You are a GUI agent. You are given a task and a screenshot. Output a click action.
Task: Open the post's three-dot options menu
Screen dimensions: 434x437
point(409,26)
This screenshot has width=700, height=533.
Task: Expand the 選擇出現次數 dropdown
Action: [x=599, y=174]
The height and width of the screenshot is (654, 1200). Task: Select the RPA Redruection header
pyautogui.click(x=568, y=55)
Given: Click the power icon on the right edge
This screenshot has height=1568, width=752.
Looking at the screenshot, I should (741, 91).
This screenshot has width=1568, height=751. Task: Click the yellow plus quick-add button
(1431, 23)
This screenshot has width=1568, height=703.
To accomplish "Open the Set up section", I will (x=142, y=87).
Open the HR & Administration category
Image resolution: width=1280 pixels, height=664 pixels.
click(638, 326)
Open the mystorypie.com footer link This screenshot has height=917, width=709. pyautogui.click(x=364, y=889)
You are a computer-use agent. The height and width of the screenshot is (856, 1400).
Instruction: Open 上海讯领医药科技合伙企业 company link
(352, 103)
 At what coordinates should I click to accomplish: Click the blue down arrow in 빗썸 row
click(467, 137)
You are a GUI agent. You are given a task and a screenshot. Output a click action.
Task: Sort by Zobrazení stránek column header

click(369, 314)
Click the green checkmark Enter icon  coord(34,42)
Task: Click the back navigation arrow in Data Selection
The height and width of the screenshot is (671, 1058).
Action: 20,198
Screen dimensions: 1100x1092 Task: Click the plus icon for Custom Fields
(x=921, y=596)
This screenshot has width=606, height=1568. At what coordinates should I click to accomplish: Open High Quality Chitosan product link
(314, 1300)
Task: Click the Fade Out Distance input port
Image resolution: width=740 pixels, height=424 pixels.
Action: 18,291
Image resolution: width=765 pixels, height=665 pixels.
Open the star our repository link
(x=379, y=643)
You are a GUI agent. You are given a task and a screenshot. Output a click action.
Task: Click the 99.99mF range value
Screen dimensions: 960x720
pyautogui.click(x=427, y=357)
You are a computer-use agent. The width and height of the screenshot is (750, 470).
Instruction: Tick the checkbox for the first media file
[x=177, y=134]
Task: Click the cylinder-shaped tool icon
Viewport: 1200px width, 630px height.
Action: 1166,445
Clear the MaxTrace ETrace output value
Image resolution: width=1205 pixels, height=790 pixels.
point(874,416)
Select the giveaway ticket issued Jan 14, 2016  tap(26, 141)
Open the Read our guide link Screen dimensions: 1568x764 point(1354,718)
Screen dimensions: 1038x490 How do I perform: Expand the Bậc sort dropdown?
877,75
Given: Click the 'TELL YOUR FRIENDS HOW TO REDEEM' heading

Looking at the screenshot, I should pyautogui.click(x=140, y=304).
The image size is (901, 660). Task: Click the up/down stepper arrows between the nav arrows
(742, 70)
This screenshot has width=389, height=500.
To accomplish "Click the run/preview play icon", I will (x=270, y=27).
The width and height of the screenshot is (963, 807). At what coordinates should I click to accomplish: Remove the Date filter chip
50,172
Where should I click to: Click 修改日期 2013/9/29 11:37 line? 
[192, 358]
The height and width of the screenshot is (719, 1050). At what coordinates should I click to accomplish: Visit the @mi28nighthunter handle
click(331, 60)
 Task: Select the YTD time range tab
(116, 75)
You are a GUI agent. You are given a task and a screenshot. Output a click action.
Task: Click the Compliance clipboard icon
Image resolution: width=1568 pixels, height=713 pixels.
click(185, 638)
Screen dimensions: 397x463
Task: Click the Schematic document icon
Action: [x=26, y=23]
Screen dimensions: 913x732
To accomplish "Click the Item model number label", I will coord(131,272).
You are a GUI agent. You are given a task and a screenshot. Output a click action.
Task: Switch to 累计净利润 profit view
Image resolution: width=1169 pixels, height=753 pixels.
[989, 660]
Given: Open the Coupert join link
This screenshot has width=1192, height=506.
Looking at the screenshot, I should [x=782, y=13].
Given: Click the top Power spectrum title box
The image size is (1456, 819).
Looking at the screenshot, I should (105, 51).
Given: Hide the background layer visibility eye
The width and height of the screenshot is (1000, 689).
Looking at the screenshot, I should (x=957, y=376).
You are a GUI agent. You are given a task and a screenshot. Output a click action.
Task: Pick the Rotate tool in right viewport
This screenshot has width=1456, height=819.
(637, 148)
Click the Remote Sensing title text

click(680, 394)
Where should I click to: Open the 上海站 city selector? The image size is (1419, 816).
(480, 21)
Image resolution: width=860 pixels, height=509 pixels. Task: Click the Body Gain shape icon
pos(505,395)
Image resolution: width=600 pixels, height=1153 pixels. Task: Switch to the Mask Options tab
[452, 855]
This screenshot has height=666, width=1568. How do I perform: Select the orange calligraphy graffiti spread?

EXERCISE PROMPT: Looking at the entries above, can you reproduce exactly the lines from the one that holds "Image resolution: width=740" through the one that holds "Task: Click the cylinder-shaped tool icon", and only those?

SOLVED PROBLEM:
Image resolution: width=740 pixels, height=424 pixels.
Action: 18,291
Image resolution: width=765 pixels, height=665 pixels.
Open the star our repository link
(x=379, y=643)
You are a GUI agent. You are given a task and a screenshot. Output a click action.
Task: Click the 99.99mF range value
Screen dimensions: 960x720
pyautogui.click(x=427, y=357)
You are a computer-use agent. The width and height of the screenshot is (750, 470).
Instruction: Tick the checkbox for the first media file
[x=177, y=134]
Task: Click the cylinder-shaped tool icon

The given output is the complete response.